13387 - Commentaires sur la notion de porte-avions de Coutau-Bégarie. (avec P. Gazzano)

P. Gazzano, N. Lygeros

La stratégie maritime est organisée depuis la fin de la seconde guerre mondiale autour de deux instruments majeurs que sont le sous-marin nucléaire et le porte-avions.

Deux éléments dotés d’une force de frappe importante qui domine dans le domaine stratégique et qui permettent de mettre en exergue des schémas mentaux de topostratégie puisqu’ils jouent plus sur de la topologie que de la géométrie.

Le sous-marin est à la fois la pointe de diamant de la dissuasion et un instrument privilégié de la stratégie d’action. Le porte-avions quant à lui reste le roi de la surface, à la fois symbole et instrument de puissance.

Cette différence fait la différence dans le domaine stratégique sur le plan de la puissance de feu, car le porte-avions a un effet multiplicatif via ses avions.

Celui-ci n’avait qu’une allonge limitée, alors que le porte-avions avec son groupe aérien embarqué a une allonge de plusieurs centaines de kilomètres. Il peut frapper très loin en mer ou à l’intérieur des terres. Il constitue le moyen de projection qui occupe désormais une place centrale dans le système stratégique.

Le porte-avions en tant qu’outil projectif permet de créer une copie, non virtuelle, de la puissance d’un état. Certes, il existe nécessairement un changement d’échelle mais celle-ci est compensée par le changement sur la taille de la zone d’action.

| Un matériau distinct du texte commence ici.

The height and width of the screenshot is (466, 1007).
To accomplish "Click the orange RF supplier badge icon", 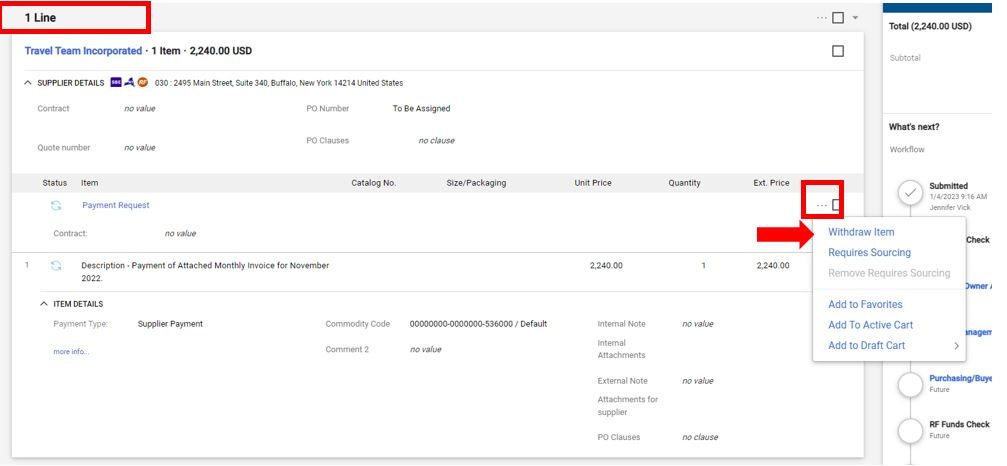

Le porte-avions représente la combinaison de la puissance maritime et de la puissance aérienne. Il réunit toutes les qualités indispensables à la conduite d’opérations de manœuvre de crises: flexibilité, crédibilité, réversibilité, endurance.

Cette combinaison lui permet d’agir dans l’espace à trois dimensions en évitant un problème d’horizon court. Il peut donc voir plus loin, et évidemment, frapper plus loin tout en gardant une relative indépendance de manœuvre vis-à-vis du grand quartier général car il dispose d’une panoplie de moyens qui le lui permettent.

Il n’est donc pas étonnant qu’il soit constamment employé dans les crises régionales ou locales, de manière préventive ou réactive, pour soutenir un allié ou intimider ou contraindre un adversaire potentiel ou déclaré. Son registre est étendu, de la simple croisière de démonstration aux frappes aériennes massives, en passant par tous les degrés de l’intimidation de la coercition et de l’action.

Ce large spectre d’intervention permet au porte-avions d’avoir une plasticité dans l’action et de cette manière, d’être polyvalent dans un cadre qui le nécessite puisqu’il dispose bien souvent de paramètres inconnus.

L’envoi d’un porte-avions lourd est un signal qu’il n’est pas possible d’ignorer même s’il n’entraîne pas automatiquement le repli ou la soumission du pays visé.

La présence d’un porte-avions lourd n’est pas une menace de guerre mais une épée de Damoclès dont il faut tenir compte nécessaire tant sa puissance est imposante en termes de dissuasion effective.